Referral to emergency

If any of the following are present or suspected, please refer the patient to the emergency department (via ambulance if necessary) or seek emergent medical advice if in a remote region.

  • suspected pituitary tumour with concerning features including:
    • acute new visual field loss (usually temporal and classically bitemporal superior quadrantinopia/hemianopia)
    • thunderclap headache
    • symptomatic cortisol insufficiency

For clinical advice, please telephone the relevant metropolitan Local Health Network switchboard and ask to speak to the relevant specialty service.

Central Adelaide Local Health Network

Northern Adelaide Local Health Network 

Southern Adelaide Local Health Network

Category 1 - appointment clinically indicated within 30 days

  • adrenal insufficiency or hypopituitarism
  • pituitary mass greater than 10mm with pathological headaches
  • serum prolactin greater than 10 times upper limit of normal range
  • suspected diabetes insipidus
  • visual field defects

Category 2 — appointment clinically indicated within 90 days

  • hyperprolactinaemia

Category 3 — appointment clinically indicated within 365 days

  • nil

For information on referral forms and how to import them, please view general referral information.

Essential referral information

Completion required before first appointment to ensure patients are ready for care.
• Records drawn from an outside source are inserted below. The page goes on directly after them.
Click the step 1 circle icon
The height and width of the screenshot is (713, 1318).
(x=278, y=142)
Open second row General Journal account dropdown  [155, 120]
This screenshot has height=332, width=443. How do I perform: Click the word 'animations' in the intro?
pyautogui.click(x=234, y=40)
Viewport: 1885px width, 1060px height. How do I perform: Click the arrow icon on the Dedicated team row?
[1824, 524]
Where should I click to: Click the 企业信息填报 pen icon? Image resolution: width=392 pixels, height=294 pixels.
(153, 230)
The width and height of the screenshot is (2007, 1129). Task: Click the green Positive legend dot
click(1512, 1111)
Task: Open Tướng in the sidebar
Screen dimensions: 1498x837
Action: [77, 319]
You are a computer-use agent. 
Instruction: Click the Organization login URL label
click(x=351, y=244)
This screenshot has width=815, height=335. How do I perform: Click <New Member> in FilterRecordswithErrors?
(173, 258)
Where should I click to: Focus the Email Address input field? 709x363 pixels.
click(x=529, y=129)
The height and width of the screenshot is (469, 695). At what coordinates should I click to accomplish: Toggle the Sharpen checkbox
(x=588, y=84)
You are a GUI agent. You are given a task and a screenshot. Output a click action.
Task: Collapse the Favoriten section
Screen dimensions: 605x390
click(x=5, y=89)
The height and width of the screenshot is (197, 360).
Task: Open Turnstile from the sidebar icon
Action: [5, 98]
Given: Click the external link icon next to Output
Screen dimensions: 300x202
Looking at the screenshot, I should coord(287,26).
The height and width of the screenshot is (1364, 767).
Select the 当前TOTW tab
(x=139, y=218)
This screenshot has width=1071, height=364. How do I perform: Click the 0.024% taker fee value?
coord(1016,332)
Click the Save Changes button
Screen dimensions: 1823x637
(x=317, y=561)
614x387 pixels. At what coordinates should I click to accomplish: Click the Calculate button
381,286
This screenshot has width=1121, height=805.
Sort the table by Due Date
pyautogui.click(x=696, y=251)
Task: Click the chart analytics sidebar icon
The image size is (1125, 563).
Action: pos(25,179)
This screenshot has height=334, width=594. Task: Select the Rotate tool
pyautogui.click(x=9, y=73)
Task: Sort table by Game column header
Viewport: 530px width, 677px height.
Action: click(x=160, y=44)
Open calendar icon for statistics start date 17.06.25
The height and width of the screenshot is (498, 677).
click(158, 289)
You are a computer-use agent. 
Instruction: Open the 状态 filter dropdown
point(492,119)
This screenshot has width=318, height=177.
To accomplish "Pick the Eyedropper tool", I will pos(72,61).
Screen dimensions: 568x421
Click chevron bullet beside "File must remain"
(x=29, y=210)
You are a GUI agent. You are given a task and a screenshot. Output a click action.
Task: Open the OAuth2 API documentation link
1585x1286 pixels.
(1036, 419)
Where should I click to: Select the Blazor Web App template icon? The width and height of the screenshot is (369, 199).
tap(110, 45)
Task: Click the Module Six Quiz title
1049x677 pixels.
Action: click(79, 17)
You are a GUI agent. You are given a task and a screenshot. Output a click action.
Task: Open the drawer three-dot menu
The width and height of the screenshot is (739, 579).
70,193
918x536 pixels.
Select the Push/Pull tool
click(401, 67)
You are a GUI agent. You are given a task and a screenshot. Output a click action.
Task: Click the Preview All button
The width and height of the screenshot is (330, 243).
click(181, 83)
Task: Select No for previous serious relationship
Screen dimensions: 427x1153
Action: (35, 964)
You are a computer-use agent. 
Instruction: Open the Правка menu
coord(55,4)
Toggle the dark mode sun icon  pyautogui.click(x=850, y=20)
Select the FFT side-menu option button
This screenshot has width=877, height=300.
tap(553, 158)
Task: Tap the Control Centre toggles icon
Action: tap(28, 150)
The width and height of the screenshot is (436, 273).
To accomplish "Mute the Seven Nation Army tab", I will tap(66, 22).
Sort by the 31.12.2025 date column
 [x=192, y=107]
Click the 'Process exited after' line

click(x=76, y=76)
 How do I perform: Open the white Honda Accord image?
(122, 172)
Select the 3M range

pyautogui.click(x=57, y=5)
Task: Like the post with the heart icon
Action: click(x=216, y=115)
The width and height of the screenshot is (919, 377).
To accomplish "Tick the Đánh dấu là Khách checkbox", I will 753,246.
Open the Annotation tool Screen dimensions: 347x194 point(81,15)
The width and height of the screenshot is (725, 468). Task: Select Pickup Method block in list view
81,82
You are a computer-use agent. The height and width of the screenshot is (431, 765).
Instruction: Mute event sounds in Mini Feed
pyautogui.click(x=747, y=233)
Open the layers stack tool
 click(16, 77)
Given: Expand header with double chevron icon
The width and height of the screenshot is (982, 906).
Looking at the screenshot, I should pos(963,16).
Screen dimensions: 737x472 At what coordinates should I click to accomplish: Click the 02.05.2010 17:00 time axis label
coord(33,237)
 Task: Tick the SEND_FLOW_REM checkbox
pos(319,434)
Please indicate in the referral if the patient is unable to access mandatory tests or investigations as they incur a cost or are unavailable locally.

  • identifies as Aboriginal and/or Torres Strait Islander
  • relevant social history, including identifying if you feel your patient is from a vulnerable population and/or requires a third party to receive correspondence on their behalf
  • interpreter requirements
  • history:
    • past medical/surgical history
    • onset, duration, and progression of symptoms
  • current medications and dosages
  • use/frequency of alcohol, tobacco, and other drugs
  • allergies and sensitivities
  • plans regarding pregnancy if relevant, or male fertility
  • management history including treatments trialled/implemented prior to referral
  • relevant diagnostic/imaging reports including location of company and accession number

Examination

  • examination results
  • height/weight
  • body mass index (BMI)

Pathology

  • urea, electrolyte, and creatinine (UEC)
  • estimated glomerular filtration rate (eGFR)
  • serum prolactin with repeat level
    • measure macroprolactin (asymptomatic people)
  • thyroid function test (TFT):
    • thyroid stimulating hormone (TSH)
    • free thyroxine (FT4)
  • luteinizing hormone (LH)
  • follicle-stimulating hormone (FSH)

Suspected or confirmed pituitary mass

  • complete anterior pituitary function with morning cortisol (8.00 to 9.00 am)
  • adrenocorticotropic hormone
  • thyroid stimulating hormone
  • free thyroxine
  • insulin-like growth factor-1
  • luteinizing hormone
  • follicle-stimulating hormone
  • testosterone or oestradiol

Men

  • 8.00 to 9.00 am serum testosterone
  • sex hormone binding globulin (SHBG)

Women

  • oestradiol
  • human chorionic gonadotropin (ßhCG) for pre-menopausal women

Additional information to assist triage categorisation

Pituitary magnetic resonance imaging (MRI) only if:

  • serum prolactin after macroprolactin adjustment is at least x3 upper limit normal off relevant drugs
  • neurological features or headaches
  • pathological menstrual disturbance
  • galactorrhea or male androgen deficiency is present

Clinical management advice

Significant symptoms are galactorrhea, gonadal steroid deficiency (manifesting as menstrual irregularities, hypogonadism, and infertility). Frequent triggers include:

  • pregnancy
  • breastfeeding
  • unexplained causes
  • pituitary tumours
  • medications such as antipsychotic agents
  • anti-emetics.

If feasible, discontinue any medications that may elevate serum prolactin levels. Exclude hypothyroidism and renal failure as potential underlying conditions. For asymptomatic/inconsistent presentations, consider retesting serum prolactin levels and assessing macroprolactin levels (a less active form of prolactin).

Computerised tomography (CT) is not the preferred imaging modality for pituitary imaging. Magnetic resonance imaging (MRI) only if:

  • serum prolactin after macroprolactin adjustment is at least x3 upper limit normal off relevant drugs
  • neurological features or headaches
  • pathological menstrual disturbance
  • galactorrhea or male androgen deficiency is present

Please ensure that recent pathology results are available. Consider providing the patient with a repeat pathology form at the time of referral.

Patients who have previously received care from a specialist should be encouraged to return to their care for additional assessment if needed.

Referrals are subject to the evaluation of the triaging clinician. If you believe your patient necessitates specialist assessment but may not meet the provided criteria, feel free to connect with the specialist team to discuss your concerns.